Iran, EU FMs to hold nuclear talks in Luxemburg

20 June 2015 | 20:20 Code : 1949001 Latest Headlines

Iran’s Foreign Minister Mohammad Javad Zarif is set to hold talks with EU foreign policy chief Federica Mogherini and his European counterparts from the P5+1 group of countries in Luxemburg in a bid to hammer out a final deal over Tehran's nuclear program.

Zarif is scheduled to sit down with his French, German and British counterparts, Laurent Fabius, Frank-Walter Steinmeier and Philip Hammond, in Luxemburg on Monday to discuss the text of a possible comprehensive deal on Tehran’s nuclear program.

Iranian deputy foreign ministers, Abbas Araqchi and Majid Takht-e-Ravanchi, who are in the Austrian capital of Vienna for nuclear negotiations since Wednesday, will join Zarif in the talks with Europeans in Luxemburg.

The two members of the Iranian nuclear negotiating team held talks on Thursday with European Union deputy foreign policy chief, Helga Schmid, who represents the P5+1 countries in Vienna.

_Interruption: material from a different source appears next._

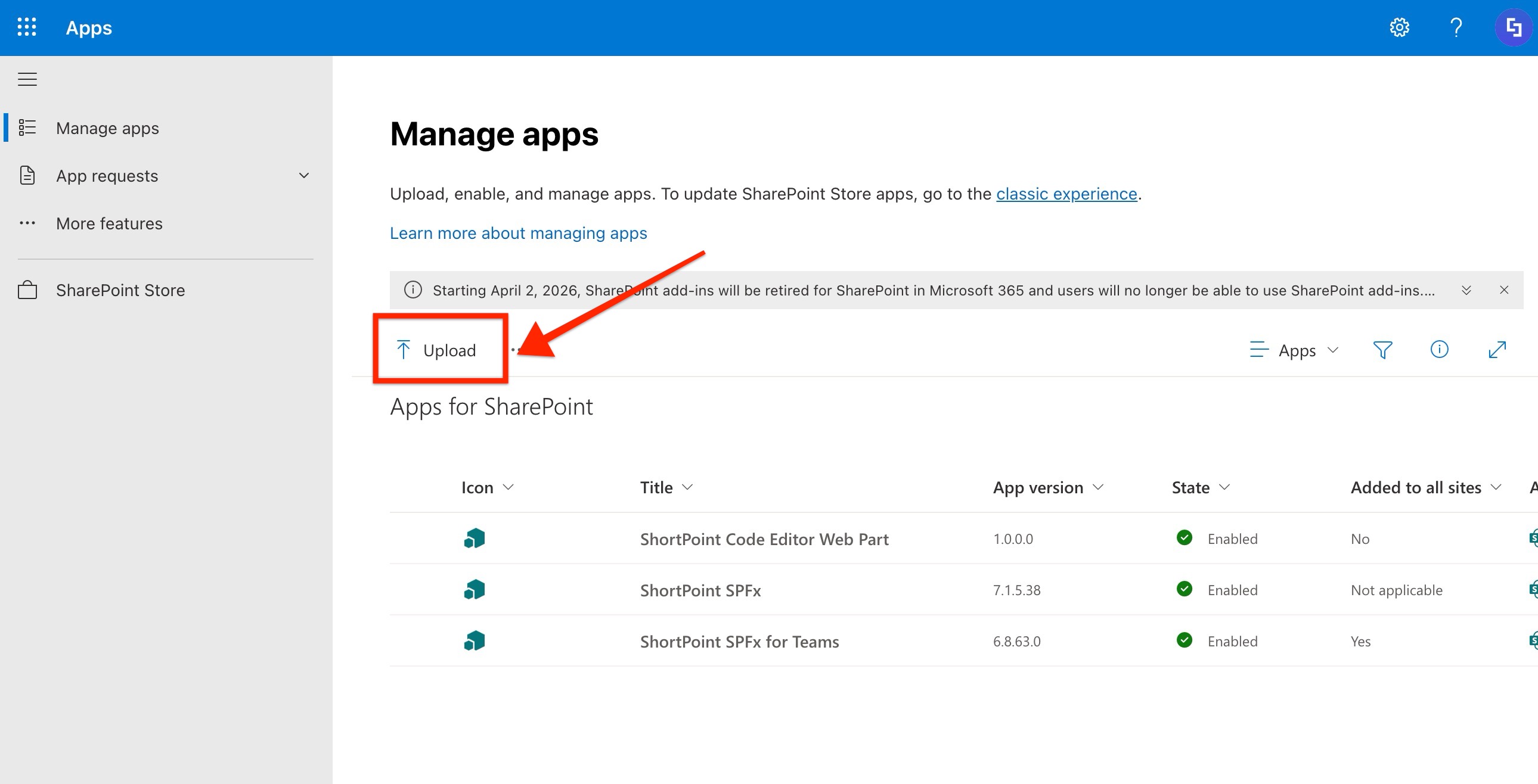This screenshot has width=1538, height=784.
Task: Open the details pane info icon
Action: pyautogui.click(x=1439, y=350)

However, the director general for political and international security affairs at Iran’s Foreign Ministry, Hamid Baeidinejad, will stay in Vienna to proceed with expert-level nuclear talks about the annexes of the possible final agreement.

Iran and the P5+1 group of countries – the United States, Britain, France, China and Russia plus Germany – are seeking to finalize a comprehensive deal on Tehran’s nuclear program by a self-imposed deadline of June 30.

Iran and its negotiating partners have been working on the text of a final agreement since they reached a mutual understanding on the key parameters of a final deal in the Swiss city of Lausanne on April 2.

 

Lifting of arms embargo against Iran

Meanwhile Russian Deputy Foreign Minister Sergei Ryabkov said on Friday that the P5+1 group of countries has so far failed to agree on the issue of lifting the arms embargo against Iran.

"This is one of the main stumbling points within the P5+1. We have not reached understanding on this issue," Ryabkov told reporters.

In a resolution in March 2007, the UN Security Council imposed an arms embargo on Iran amid accusations that the country was seeking to create nuclear weapons.

This is while the International Atomic Energy Agency (IAEA) has in numerous reports verified Iran’s full transparency in its nuclear program and lack of any diversion toward non-peaceful purposes in the country’s declared nuclear material.

The Islamic Republic has time and again emphasized its readiness for more cooperation with the IAEA.